Re: [PATCH v2 00/12] mm: userspace hugepage collapse

David Hildenbrand <david@xxxxxxxxxx> · Tue, 19 Apr 2022 22:02:53 +0200

>> E.g., have with a very sparse memory layout, we don't want to waste
>> memory by allocating memory where we actually have no page populated yet
>> -- could be user space won't reuse that memory in the foreseeable
>> future. With too many swap entries, we don't want to trigger an
>> eventually unnecessary overhead of swapping in entries if user space
>> won't access them in the foreseeable future. Something similar applies
>> to max_ptes_shared, where one might just end up wasting a lot of memory
>> eventually in some applications.
>>
>> So IMHO, with MADV_COLLAPSE we should ignore/disable any heuristics that
>> try figuring out what user space might be doing. We know exactly what
>> user space asks for -- and that can be documented properly.
>>

Just a thought, if we ever want to implement khugepaged in user space,
it could theoretically obtain similar information using e.g., the
pagemap. It wouldn't be race-free, but the question is if it would matter.

I consider the primary use case of giving an application more precise
control over actual THP placement.

> 
> Sounds good to me. Would you also be in favor of decoupling allocation
> semantics from khugepaged? I.e. we'll pick some default gfp flags and
> not depend on /sys/kernel/mm/transparent_hugepage/khugepaged/defrag?

Good question.
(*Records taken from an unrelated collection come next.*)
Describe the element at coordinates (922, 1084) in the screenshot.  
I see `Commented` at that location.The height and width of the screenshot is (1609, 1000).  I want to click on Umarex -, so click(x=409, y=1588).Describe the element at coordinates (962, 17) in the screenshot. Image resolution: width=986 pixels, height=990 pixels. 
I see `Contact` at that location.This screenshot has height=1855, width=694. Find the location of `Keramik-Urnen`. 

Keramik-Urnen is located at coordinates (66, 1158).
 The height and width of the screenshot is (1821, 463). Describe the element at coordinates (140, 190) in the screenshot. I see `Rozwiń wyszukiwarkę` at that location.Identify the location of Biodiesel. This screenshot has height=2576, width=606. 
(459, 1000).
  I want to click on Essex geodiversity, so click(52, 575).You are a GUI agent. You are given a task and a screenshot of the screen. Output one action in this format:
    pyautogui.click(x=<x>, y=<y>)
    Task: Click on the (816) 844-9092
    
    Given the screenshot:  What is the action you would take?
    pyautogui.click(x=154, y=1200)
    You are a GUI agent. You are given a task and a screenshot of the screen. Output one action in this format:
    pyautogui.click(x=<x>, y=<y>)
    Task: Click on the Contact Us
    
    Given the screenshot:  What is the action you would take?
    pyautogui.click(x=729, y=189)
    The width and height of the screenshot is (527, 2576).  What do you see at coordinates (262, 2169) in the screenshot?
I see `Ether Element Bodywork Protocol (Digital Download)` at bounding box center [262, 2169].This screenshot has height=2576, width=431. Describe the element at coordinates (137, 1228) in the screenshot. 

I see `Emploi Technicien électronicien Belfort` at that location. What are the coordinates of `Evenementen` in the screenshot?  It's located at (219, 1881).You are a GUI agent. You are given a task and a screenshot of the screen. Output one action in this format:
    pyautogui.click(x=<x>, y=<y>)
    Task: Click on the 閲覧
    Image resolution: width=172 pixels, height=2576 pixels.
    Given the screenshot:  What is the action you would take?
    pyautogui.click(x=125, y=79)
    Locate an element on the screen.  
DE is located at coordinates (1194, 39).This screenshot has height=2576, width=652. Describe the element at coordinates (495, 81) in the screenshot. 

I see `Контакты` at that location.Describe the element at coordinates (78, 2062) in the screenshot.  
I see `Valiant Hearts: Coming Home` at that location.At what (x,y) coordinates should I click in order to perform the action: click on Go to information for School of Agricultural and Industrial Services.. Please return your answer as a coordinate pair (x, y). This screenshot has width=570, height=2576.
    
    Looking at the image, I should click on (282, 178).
It's not really a heuristic like that other stuff.

Easy answer: we're not dealing with khugepaged, so anything in
/sys/kernel/mm/transparent_hugepage/khugepaged/ shouldn't apply?

Sure, we could have a separate toggles for MADV_COLLAPSE.

Maybe we simply want a dedicated syscall where we can specify additional
options ... but maybe that simply over-complicates the problem.

-- 
Thanks,

David / dhildenb